What is in the Commercial Pet Food You are Feeding Your Cat?

Have you ever been to a slaughter house? What about a chicken or sheep farm? If you have then you know what it is like after animals are butchered, if you haven’t then here is what happens. The animal is butchered for what is called “useable product”, what is left is shoved to the side for other uses. We are talking about brains and guts, things that you wouldn’t think of eating. The problem is not that anyone would feed it to you but they are feeding it to you pet. These are a few of the “nutritionally balanced” ingredients found in most commercial pet food.

Most people feed their beloved pet cat or dog with traditional pet food, the type you purchase in a bag or can from the grocery story, the problem is that most people have no idea what is actually in those pet foods that are created by large pet food companies.

Most people think that the pet food they are buying is nothing but the best, well balanced nutrition with pieces of whole chickens, choice cuts of beef, fresh grains, and all the good stuff that a dog or cat needs. In fact, many companies even make those claims in their commercials. The reality is that chicken parts such as heads and feet as well as cow intestines tongues, esophagi and fetal tissue are used instead.

As for whole grains they are more often then not hulls and other remnants from the milling process. These are “grains” that are fit for human consumption.
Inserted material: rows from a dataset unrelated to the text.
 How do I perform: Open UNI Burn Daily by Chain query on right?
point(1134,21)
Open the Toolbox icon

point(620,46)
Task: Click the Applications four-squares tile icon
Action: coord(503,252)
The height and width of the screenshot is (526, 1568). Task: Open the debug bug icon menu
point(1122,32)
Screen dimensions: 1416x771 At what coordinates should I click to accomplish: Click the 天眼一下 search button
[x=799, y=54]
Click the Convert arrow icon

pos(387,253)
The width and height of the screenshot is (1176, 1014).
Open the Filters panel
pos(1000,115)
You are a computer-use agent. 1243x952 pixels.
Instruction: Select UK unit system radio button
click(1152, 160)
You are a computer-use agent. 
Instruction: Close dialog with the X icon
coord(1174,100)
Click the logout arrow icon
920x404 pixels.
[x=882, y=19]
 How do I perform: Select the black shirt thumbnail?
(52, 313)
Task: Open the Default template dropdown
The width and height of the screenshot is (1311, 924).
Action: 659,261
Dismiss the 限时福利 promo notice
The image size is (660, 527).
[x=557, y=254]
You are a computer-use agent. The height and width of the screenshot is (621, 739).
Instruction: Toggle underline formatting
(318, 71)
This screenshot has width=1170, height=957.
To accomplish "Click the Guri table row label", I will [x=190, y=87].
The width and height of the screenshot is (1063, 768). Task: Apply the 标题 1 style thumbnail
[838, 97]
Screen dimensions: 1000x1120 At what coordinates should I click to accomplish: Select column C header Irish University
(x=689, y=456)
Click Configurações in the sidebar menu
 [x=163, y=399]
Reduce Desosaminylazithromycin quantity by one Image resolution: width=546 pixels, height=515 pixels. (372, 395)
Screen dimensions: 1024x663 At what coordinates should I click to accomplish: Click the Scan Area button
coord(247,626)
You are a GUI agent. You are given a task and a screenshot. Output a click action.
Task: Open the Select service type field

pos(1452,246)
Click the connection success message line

When it comes to feeding your pet with what you believe is the best in pet food, you have to take a moment and look at the label. Is what you are feeding your pet really the best? Chances are it is not the best but instead a tangled mess of bi-products and leftovers not fit to feed a human. Normally your dog or cat would not eat the items that pet food is made with however it has become a multi-million dollar industry to discover just how to mask those items so that your pet will not only eat it but enjoy it.

What about the standards you may be asking? There are standards established by the Center for Veterinary Medicine for the Food and Drug Administration (FDA) and they are monitored by the American Association of Feed Control Officials (AAFCO). The problem is that the AAFCO standards be deceptive because the product names are confusing. Most people don’t know what the definitions for the listed ingredients mean.

Ground-up slaughterhouse discards often containing disease-ridden tissue and high levels of hormones and pesticides are masked with scientific sounding names on labels.

The bones, blood, pus, intestines, ligaments, subcutaneous fat, hooves, horns, beaks, and any other parts that are not normally consumed by humans that is left in a slaughterhouse is, according to the pet food industry, is perfectly fit as a protein source for cat and dog food. Bi-products are what ends up in your dog or cat food and are animal parts leftover after the meat has been stripped from the bone. Chicken bi-products include heads, feet, entrails, lungs, spleens, kidneys, brains, livers, stomachs, noses, blood, and intestines free of their contents. These are all items that end up in your pets’ food.

So is this an issue with dry food or just canned food. The answer is both. The most nutritious dry pet food is no better than the worst canned pet food. So how do they get your otherwise finicky pet to eat this mess? They spray the food with grease or animal fat while it is process. Animals love the taste fat. Many pet food manufacturers use it as a flavor enhancer. The problem with this practice is that some times the way in which this grease or fat is stored is part of the issue. The fat becomes rancid and rancid or heavily preserved fats are difficult to digest thus causing your animals’ stomach problems.

So what about the claim that today’s pet food is nutritional? The bottom line is that if it meets the AAFCO minimum standards a pet food manufacturer can make that claim true or not. In the early 1990’s tests conducted showed that a fair percentage of all pet foods analyzed failed chemical analyses for nutrients. Manufacturers continue to claim that pets can live well on a diet consisting of commercial pet food but research and veterinarians say otherwise. There has been a rise in kidney disease for animals and many veterinarians are attributing it to commercial pet foods.

No matter what you feed your pet there are several rules of thumb to follow if you want to raise a healthy pet. First and foremost, read the label to the pet food you have chosen. Even though many commercial pet foods are questionable in regards to content there are some others that are ok for your pets. These pet foods are going to be more expensive but well worth the price when you consider the alternative.